Over the past year, cracks have emerged in the commercial real estate market, particularly in the office and retail sectors. The problems in the office sector are well-known and driven by the transition to the work-from-home model. Retail is becoming an issue; however, not all retail is equal. Location and type of property matter.

Kimco Realty (KIM -0.22%) is one of the premier retail REITs with a dividend yield of 4.5%. Is this sustainable?

Image of a strip mall.

Image source: Getty Images.

Kimco Realty has exposure to some of the top markets

Kimco Realty focuses on open-air grocery-anchored shopping centers. The company has 528 properties with 90 million square feet of gross leasable area.

Kimco concentrates on first-ring suburbs in the Coastal and Sun Belt markets. These generally have higher barriers to entry. Kimco's Sun Belt markets have experienced 64% greater population growth than the rest of the country, while Kimco's Coastal markets have 22% higher incomes.
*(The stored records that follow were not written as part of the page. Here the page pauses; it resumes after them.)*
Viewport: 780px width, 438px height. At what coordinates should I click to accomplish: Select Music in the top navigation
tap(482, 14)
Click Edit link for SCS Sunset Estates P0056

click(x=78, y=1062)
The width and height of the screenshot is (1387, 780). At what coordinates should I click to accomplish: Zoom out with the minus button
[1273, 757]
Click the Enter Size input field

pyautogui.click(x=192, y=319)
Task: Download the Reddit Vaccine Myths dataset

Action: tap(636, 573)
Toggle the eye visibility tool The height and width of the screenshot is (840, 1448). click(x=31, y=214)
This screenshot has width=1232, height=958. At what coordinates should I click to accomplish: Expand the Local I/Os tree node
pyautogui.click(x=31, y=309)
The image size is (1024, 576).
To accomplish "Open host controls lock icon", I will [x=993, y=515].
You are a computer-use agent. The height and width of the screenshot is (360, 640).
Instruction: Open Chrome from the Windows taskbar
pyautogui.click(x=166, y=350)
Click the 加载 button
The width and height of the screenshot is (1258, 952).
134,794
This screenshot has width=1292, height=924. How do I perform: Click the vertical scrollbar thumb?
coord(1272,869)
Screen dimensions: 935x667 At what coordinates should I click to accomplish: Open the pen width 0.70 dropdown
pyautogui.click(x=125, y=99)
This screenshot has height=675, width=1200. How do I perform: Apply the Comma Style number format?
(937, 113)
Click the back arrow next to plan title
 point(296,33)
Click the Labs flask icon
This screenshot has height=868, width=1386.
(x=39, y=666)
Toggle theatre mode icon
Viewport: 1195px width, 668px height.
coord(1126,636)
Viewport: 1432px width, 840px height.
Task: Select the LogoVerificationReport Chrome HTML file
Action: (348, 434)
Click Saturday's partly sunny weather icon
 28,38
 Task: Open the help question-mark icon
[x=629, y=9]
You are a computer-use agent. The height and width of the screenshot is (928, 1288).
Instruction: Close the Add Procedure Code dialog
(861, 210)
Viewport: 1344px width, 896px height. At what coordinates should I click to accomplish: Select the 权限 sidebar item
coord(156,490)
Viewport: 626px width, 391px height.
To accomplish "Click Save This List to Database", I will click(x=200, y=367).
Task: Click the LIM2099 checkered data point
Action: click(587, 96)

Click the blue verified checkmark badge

Most real estate investment trusts (REITs) experienced decreasing occupancy rates due to the COVID-19 pandemic. Many smaller retailers and restaurants went out of business, and it has taken time for tenants to return. Kimco's occupancy at the end of 2023's second quarter was 95.8%, still a touch below the pre-pandemic occupancy rate of 96.4%. Rental growth remains robust, with comparable leasing spreads (the difference between expiring and new leases) at 9.9% in the second quarter.

Retail development has been anemic since the Great Recession

The driver of rising rents has been the dearth of retail development following the financial crisis in 2008. Retail real estate development peaked at 13.9 million square feet a quarter in late 2007. Since then, development was generally around 2 million to 4 million square feet per quarter and fell to 775,000 in the first quarter of 2023. As a percentage of existing stock, current development is about half of one percent, the lowest of all commercial real estate sectors.

This dearth of development is driving higher rents in the most attractive markets, which is supporting Kimco's pricing power and growth. Open-air formats are gaining popularity, and about 85% of planned openings are slated for open-air centers. Grocery-anchored centers are higher-performing than non-grocery-anchored centers, with higher retention and income growth.

Kimco's top tenants include TJX Corp, which is the parent company of TJ Maxx and Marshalls; Home Depot; Amazon, which is the Whole Foods brand; Ross Stores; and Albertsons. These retailers are generally quite defensive, meaning that even if the U.S. hits a recession, spending should be less impacted than more discretionary retailers.

Kimco recently upped its guidance for 2023 funds from operations (FFO). REITs generally use FFO to describe earnings in lieu of net income as reported under generally accepted accounting principles (GAAP). This is because depreciation and amortization (D&A) is a large expense under GAAP. Since GAAP is a non-cash charge, net income tends to understate the company's cash flows.

History indicates Kimco might have room to bump the dividend

Kimco is guiding for 2023 FFO per share to come in at between $1.55 and $1.57 per share. This more than amply covers the $0.92 per share in dividend payments each year. Interestingly, prior to the pandemic, Kimco earned $1.44 per share in FFO and paid an annual dividend totaling $1.12 per share.

So historically, the stock has had a much higher payout ratio. This indicates Kimco might have room for a dividend hike. At the midpoint of guidance, Kimco is trading at 13 times this year's FFO per share, which is a reasonable multiple for a high-quality REIT.